De nombreux analystes ont également souligné que, jusqu’à présent, la compagnie nationale pétrolière Sonangol fonctionnait comme une sorte de fonds souverain dans le pays, en finançant des projets immobiliers ou sociaux sans lien avec son coeur de métier. Quelle sera l’efficacité du fonds dans ces conditions ?

Nous ne disposons d’aucune information à ce sujet. Ni les activités de l’entreprise Sonangol ni celles du gouvernement n’entrent dans le cadre du mandat qui nous a été confié. Il ne nous appartient donc pas de les commenter.

Avec la création du fonds, l’Angola suit la voie tracée par la Norvège, les Émirats arabes unis, la Chine ou encore l’Algérie, des pays développés ou en voie de développement. Est-ce une volonté de montrer l’importance économique croissante du pays ?

Il n’est absolument pas question de faire une démonstration de force. L’enjeu est de créer des bénéfices pour les Angolais et de préparer l’avenir en laissant des réserves aux générations futures. En même temps, il faut reconnaître que le pays a connu une évolution très rapide, surtout lorsque l’on sait qu’il était encore en guerre il y a une dizaine d’années. Cela se voit au quotidien. Désormais, les gens portent une grande attention aux questions administratives, ils font des projets sur le long terme ; ce n’était pas le cas avant. De ce point de vue, comme sur la perception que les habitants ont de leur pays, il y a eu une grande transformation.

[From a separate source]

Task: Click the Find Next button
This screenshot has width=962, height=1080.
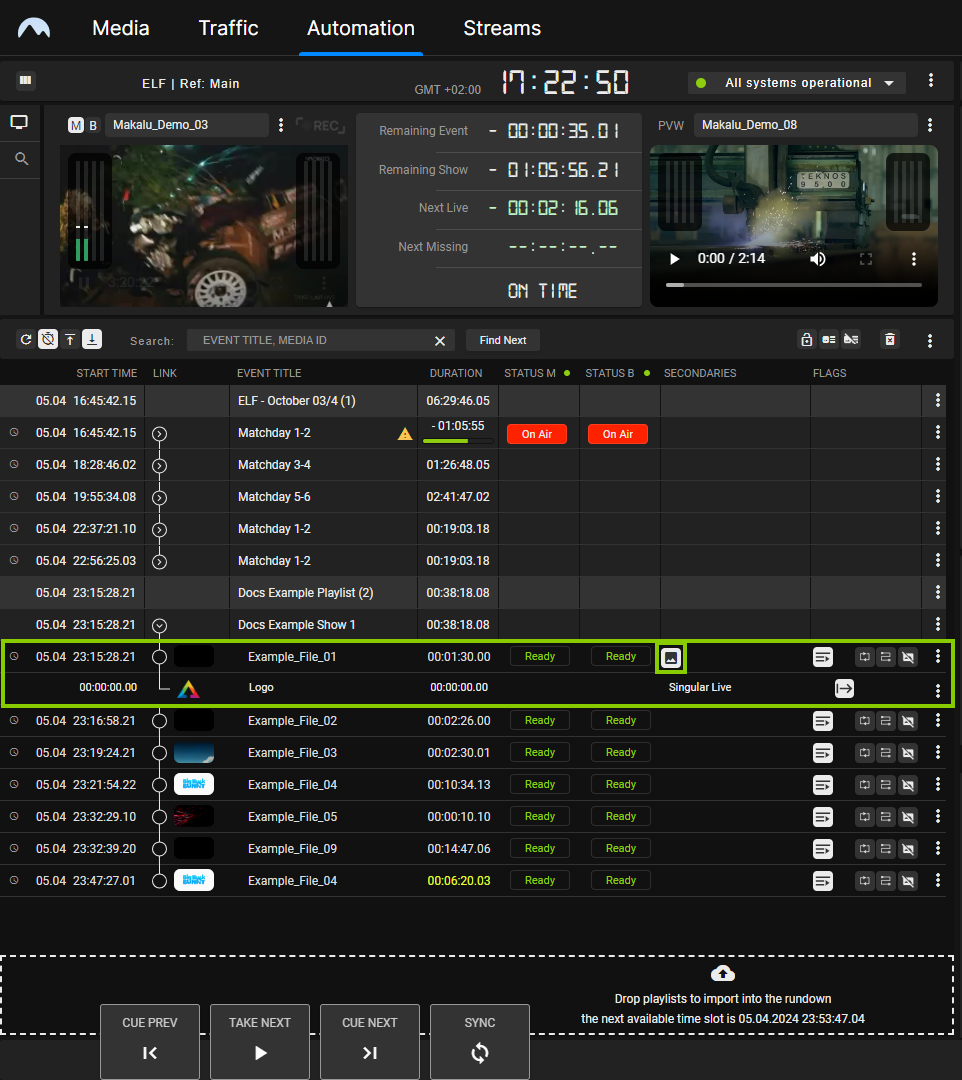Action: [502, 340]
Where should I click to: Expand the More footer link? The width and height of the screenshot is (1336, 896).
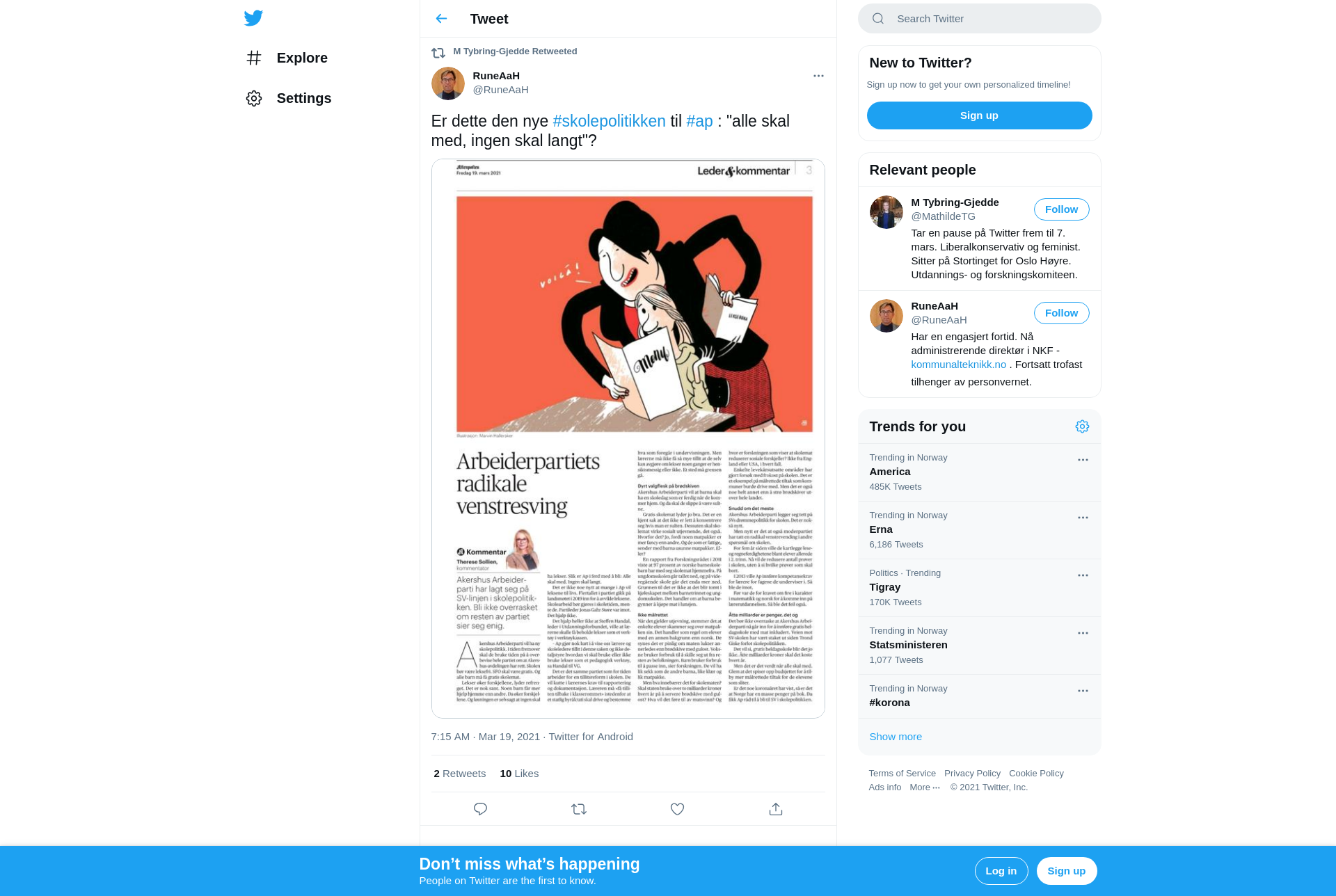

Vous êtes né à Luanda et y avez passé votre enfance ainsi qu’une partie de votre adolescence. Vous avez ensuite suivi votre mère, diplomate angolaise et ancienne épouse du président, en poste en Suède et en Angleterre. Au début des années 2000, vous êtes revenu en Angola. Ce retour était-il choisi ?

J’ai quitté le pays à cause de la carrière professionnelle de ma mère, mais je n’ai jamais pensé vivre à l’étranger de façon définitive. Pour moi, il n’y avait pas d’autre possibilité que d’habiter en Angola. Je n’ai jamais eu envie de vivre ailleurs qu’ici, même si j’ai apprécié l’expérience en Europe.

Diplômé de l’université de Westminster en finance et en gestion, vous avez travaillé dans le trading à Londres, puis dans les assurances, le transport et la banque en Angola. Lorsque vous avez été nommé au conseil d’administration du fonds souverain, nombre de médias ont parlé d’un poste tremplin vers la présidence et la succession à votre père. Une carrière politique vous intéresse-t-elle ?

Le plus important pour moi, c’est mon poste actuel. C’est de faire en sorte que mon travail ait un impact significatif sur le quotidien des gens en créant une institution unique, ouverte sur le monde et donnant accès à l’Angola. C’est ma mission et elle me satisfait amplement. Je n’ai pas d’ambition politique. Quant à la question du successeur de mon père, c’est un sujet que nous n’avons jamais abordé.

Quelles relations entretenez-vous avec lui ? Et avec le reste de la famille ?

Nous avons une relation de père à fils, tout ce qu’il y a de plus normal. Nous passons du temps ensemble le week-end à regarder des programmes de sport ou de musique à la télévision, à parler de mes trois filles, de leur santé, de leurs résultats à l’école… Quand nous sommes en famille, nous ne parlons pas des activités professionnelles des uns et des autres. Nous profitons de ce temps libre pour prendre des nouvelles de chacun, surtout des enfants. Ce qui nous conduit souvent à parler de l’époque où nous étions, nous aussi, petits.